Undeterred, Tisdale rattled off musings on FX’s O.J. Simpson drama “American Crime Story” (“Johnny Cochran got somebody off with a rhyme, that’s fine”), her obsession with the Menendez brothers and her general fondness for cocaine.

“These days I hang out with friends and they talk about ‘baby bumps,’ and I’m like, OK, so that’s smaller bumps of cocaine,” Tisdale said to big laughs, killing time as her PowerPoint of “Making a Murderer”-themed Valentine’s Day cards was sorted out.

The night did begin to drag in the final half hour, as votes by audience members were tallied and the room was treated to the comedic stylings of Emo Kylo Ren, a parody of the villain of the most recent “Star Wars” film. Behind the dark mask was Washington Post blogger and columnist Alexandra Petri, who killed among the middle-age, white, male contingent of the crowd. “Good stuff,” one suit said in between laughs over Ren’s intergalactic goth poetry.
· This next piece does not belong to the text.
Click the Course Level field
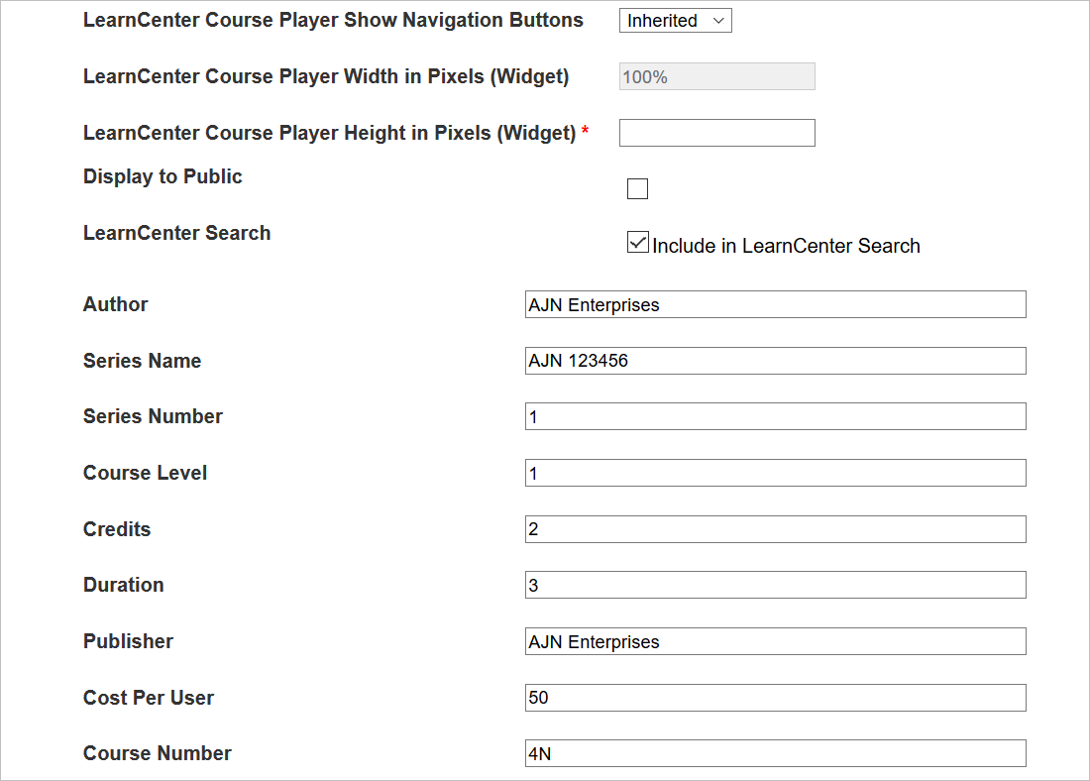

Others were less into it. One woman, who left for the restroom before Petri took the stage, emerged bewildered and blurted out, “What the f--- is this?”

Still, the crowd was in good spirits when the show’s host, another WaPo reporter, Elahe Izadi, emerged to announce the winner. “We have a tie!” Izadi shouted.

As it turned out, both Matthews and Tisdale were crowned the winners of the night. Journalists and outsiders who attended the event told IBT they got their money’s worth. All proceeds from the ticket sales went to the Journopalooza Fund to help protect writers working in Syria.

“I thought it was great, I felt like I was at an actual show,” said Hana Murr, a Washington native who works on international development.

“I came to see friends and colleagues,” said Emily Crockett, who covers gender issues at Vox. “Dylan Matthews killed it.” She added, “I was pleasantly surprised.”

All in all, everyone avoided a descent into pure navel-gazing. Still, the media’s tendency to serve as an echo chamber produced a slightly surreal moment during the show: One Politico reporter joked during his set that Donald Trump would crack down on cheese regulations and “Make America Grate Again.”

Just at that moment, and completely by coincidence, a Huffington Post writer tweeted the exact same zinger.

Again, Washington is a very small town.